╭─ EXTRACTED MATERIAL
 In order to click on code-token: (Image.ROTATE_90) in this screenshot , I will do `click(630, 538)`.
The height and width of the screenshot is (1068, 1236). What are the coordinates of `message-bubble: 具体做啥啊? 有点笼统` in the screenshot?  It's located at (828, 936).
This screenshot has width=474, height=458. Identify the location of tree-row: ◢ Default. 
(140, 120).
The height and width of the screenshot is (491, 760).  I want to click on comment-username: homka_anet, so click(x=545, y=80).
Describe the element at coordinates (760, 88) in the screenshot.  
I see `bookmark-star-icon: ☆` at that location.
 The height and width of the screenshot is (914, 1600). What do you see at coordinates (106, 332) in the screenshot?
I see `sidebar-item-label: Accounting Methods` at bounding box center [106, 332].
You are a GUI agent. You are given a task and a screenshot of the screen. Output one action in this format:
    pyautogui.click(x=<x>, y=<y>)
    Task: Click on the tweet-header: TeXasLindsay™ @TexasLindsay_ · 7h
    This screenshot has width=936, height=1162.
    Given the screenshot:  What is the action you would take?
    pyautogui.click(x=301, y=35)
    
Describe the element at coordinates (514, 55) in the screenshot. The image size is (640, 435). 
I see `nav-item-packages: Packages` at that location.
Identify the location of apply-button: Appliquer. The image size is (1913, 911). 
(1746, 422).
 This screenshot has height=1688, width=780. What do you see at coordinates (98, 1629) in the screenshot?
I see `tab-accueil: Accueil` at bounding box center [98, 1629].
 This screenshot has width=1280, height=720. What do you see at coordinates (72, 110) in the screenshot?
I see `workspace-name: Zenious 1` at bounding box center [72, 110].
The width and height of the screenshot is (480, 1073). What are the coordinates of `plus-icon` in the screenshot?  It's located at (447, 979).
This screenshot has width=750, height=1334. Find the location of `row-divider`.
╰─
**REQUEST:** Return every one of the entries above word for word, with no changes.

**TASK RESPONSE:**
 In order to click on code-token: (Image.ROTATE_90) in this screenshot , I will do `click(630, 538)`.
The height and width of the screenshot is (1068, 1236). What are the coordinates of `message-bubble: 具体做啥啊? 有点笼统` in the screenshot?  It's located at (828, 936).
This screenshot has width=474, height=458. Identify the location of tree-row: ◢ Default. 
(140, 120).
The height and width of the screenshot is (491, 760).  I want to click on comment-username: homka_anet, so click(x=545, y=80).
Describe the element at coordinates (760, 88) in the screenshot.  
I see `bookmark-star-icon: ☆` at that location.
 The height and width of the screenshot is (914, 1600). What do you see at coordinates (106, 332) in the screenshot?
I see `sidebar-item-label: Accounting Methods` at bounding box center [106, 332].
You are a GUI agent. You are given a task and a screenshot of the screen. Output one action in this format:
    pyautogui.click(x=<x>, y=<y>)
    Task: Click on the tweet-header: TeXasLindsay™ @TexasLindsay_ · 7h
    This screenshot has width=936, height=1162.
    Given the screenshot:  What is the action you would take?
    pyautogui.click(x=301, y=35)
    
Describe the element at coordinates (514, 55) in the screenshot. The image size is (640, 435). 
I see `nav-item-packages: Packages` at that location.
Identify the location of apply-button: Appliquer. The image size is (1913, 911). 
(1746, 422).
 This screenshot has height=1688, width=780. What do you see at coordinates (98, 1629) in the screenshot?
I see `tab-accueil: Accueil` at bounding box center [98, 1629].
 This screenshot has width=1280, height=720. What do you see at coordinates (72, 110) in the screenshot?
I see `workspace-name: Zenious 1` at bounding box center [72, 110].
The width and height of the screenshot is (480, 1073). What are the coordinates of `plus-icon` in the screenshot?  It's located at (447, 979).
This screenshot has width=750, height=1334. Find the location of `row-divider`.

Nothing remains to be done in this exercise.